Interview with Arundhati Roy- My 2cents

The interview reads more like paragraphs of an article published in
Puthiya Kalacharam or Puthiya Jananayagam or Visai or in any of
those leftist magazines .

Some of her observations are incorrect and as usual she has made many
sweeping statements. My problem with her views is much more than these.

I think Roy believes more in giving her target audience what they want to
hear than in making them to think or to understand. In many issues her
understanding is too shallow to be taken seriously. She gives a cocktail
that appeals to the left, left liberals, and those who are unhappy with
columnists like Thomas Friedman. In one sense she is the reverse of
Thomas Friedman. Both give a partial picture, filtered though their
biases and likes, and both offer a simplified picture. But globalization
is a more complicated issue than both would like us believe.

In case of Roy her biases prevent her to see the reality clearly. While the
Supreme Court has given verdicts that have been opposed by the
environmentalists, it has also given some important verdicts that have
gone a long way in protecting the environment and in shaping the
response of the policy makers.

In case of Naramada dam while the final judgment was not as expected
or desired by those who oppose the project, the stay helped them to
mobilize support for their cause. In that way the project was delayed by
about 5 or 6 years. It was a 2-1 verdict. But in many cases in the 80s and 90s
and even later the Supreme Court had given verdicts that had given relief to
those affected by pollution. The government would not have
taken many measures in environmental protection and pollution control
but for the verdicts given by the Court.

In case of New Delhi, (late) Anil Agarwal, alarmed by the increasing air
pollution, filed a petition in the Supreme Court. It is true that the decision
was controversial and some experts did not consider CNG as an ideal

But the problem would have got worse had there been no intervention
by the Court. The state was not doing what it should be doing. So the Court
had to step in and do something through the verdict. Similarly in cases of
pollution by tanneries in Tamil Nadu the Court gave a verdict that gave
some relief to the affected farmers.

One cannot assess the performance of the Court by taking into account one
or two judgments. It is true that not all judgments by the Court have been
pro-poor or pro-environment. But it is also true that the Court had to
intervene in many issues as the state either failed to do something or
did not bother to implement the laws and guidelines and turned a blind
eye to violations on a massive scale. In case of industries in residential
areas or building violations, in New Delhi, it was the failure of the state
that prompted the Court's intervention. The state does not have a proper
rehabilitation policy, nor has any solid plan to provide housing to the
urban poor. It cares more about the interests of the rich and the
political class than about the interests of citizens. Thus the poor
and marginalized sections pay a heavy price. So instead of depicting
the Court as a villain let us acknowledge that the root cause of most
problems are the failure of the state. I am not holding a brief for the
Court but I will not simplify the issues as she has done.

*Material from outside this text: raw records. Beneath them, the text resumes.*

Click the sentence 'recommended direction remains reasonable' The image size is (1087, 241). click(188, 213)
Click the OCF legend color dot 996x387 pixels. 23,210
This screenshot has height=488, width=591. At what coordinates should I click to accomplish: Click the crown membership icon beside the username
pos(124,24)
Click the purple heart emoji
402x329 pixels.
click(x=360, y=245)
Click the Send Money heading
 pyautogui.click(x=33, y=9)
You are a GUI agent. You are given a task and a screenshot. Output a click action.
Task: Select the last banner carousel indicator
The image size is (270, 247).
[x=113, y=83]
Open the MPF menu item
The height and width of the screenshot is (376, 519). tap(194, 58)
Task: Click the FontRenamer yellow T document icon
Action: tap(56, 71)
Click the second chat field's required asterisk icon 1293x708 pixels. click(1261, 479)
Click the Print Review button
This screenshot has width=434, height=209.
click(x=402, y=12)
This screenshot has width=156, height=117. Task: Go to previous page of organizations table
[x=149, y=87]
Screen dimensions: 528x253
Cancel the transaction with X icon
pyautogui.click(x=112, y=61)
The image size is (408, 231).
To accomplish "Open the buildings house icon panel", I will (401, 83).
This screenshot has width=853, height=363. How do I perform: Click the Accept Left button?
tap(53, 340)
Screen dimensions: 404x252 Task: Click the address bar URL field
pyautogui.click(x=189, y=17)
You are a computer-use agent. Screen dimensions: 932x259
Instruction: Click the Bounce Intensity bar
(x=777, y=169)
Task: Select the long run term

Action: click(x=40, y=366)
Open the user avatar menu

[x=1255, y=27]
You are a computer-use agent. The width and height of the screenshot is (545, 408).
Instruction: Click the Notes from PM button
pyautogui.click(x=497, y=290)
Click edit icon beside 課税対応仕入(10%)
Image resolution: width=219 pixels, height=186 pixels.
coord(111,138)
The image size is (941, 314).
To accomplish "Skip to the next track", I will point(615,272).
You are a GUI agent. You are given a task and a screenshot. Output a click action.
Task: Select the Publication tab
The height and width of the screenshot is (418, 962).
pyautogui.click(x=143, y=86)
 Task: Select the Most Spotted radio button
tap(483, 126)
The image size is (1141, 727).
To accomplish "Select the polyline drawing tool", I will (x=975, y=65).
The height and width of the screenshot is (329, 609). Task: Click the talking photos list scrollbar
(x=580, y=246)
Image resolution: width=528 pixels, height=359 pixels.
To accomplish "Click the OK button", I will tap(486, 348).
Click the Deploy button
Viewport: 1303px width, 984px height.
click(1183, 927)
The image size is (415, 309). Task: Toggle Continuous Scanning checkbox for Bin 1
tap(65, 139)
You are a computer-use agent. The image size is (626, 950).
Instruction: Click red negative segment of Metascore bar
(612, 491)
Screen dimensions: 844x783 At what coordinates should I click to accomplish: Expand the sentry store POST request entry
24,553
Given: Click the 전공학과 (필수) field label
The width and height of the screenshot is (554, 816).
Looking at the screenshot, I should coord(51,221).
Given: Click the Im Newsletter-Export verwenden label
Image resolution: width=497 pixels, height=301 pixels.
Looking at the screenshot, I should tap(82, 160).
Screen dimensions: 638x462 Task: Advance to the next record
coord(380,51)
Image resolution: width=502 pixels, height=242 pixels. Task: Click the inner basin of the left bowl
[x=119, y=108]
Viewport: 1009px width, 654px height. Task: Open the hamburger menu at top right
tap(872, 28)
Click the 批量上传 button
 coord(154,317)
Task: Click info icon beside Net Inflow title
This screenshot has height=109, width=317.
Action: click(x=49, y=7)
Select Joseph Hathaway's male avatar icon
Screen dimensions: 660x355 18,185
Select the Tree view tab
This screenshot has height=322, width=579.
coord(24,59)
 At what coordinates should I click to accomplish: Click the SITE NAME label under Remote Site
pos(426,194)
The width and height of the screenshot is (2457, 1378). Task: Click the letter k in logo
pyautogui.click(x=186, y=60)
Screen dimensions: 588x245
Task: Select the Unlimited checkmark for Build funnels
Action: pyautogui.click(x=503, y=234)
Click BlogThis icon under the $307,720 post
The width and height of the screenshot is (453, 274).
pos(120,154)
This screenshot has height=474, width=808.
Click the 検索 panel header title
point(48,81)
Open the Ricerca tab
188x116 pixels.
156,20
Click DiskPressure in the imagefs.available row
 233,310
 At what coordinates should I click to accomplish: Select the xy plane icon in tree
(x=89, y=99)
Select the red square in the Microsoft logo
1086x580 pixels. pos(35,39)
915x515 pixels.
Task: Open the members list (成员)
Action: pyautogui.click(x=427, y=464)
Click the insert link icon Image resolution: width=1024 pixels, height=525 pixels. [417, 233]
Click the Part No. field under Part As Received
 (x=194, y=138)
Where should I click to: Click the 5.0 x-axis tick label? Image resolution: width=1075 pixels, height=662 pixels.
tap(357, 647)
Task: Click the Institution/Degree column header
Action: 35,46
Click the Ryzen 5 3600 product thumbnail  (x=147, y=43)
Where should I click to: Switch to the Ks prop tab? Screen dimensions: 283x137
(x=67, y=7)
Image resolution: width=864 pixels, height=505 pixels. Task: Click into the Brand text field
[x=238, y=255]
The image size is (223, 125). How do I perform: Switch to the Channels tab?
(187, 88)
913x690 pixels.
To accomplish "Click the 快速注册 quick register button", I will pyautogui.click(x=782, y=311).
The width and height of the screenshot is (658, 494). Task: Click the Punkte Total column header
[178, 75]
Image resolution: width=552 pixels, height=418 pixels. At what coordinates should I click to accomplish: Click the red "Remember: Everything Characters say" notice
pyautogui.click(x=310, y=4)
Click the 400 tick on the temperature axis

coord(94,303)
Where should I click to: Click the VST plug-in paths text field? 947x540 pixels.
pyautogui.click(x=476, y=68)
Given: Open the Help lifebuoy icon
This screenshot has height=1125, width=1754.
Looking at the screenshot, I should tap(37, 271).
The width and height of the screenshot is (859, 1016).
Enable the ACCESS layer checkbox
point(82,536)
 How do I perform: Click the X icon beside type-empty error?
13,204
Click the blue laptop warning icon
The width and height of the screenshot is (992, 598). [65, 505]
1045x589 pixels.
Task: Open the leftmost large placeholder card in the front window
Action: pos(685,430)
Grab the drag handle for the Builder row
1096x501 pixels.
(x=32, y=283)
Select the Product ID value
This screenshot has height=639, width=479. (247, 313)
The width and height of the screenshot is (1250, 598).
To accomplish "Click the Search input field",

Similarly on other issues also my perceptions are different from her
even as I share her concern for the poor and farmers. Regarding
Maoists I would not give a romantic picture. In any case the origins
of the Naxal movement could be traced to the late 1960s. The
Maoists by and large still swear by Stalin and Mao. They still
have faith in proletarian dictatorship. It is one thing to oppose
state repression in the name of containing naxals, it is another
thing to romanticize the Naxal/Maoist movement. A liberal
would not share the romantic notions of the Naxals but would
not condone the repression and human rights violations of the

I can go on like this but I better stop here as this may become
a very long post. In any case the calls from the stomach are
becoming louder, so I better attend to them :).

I will read what Roy or Friedman says or writes but take them
with an ounce or half kilogram of salt as the need may be.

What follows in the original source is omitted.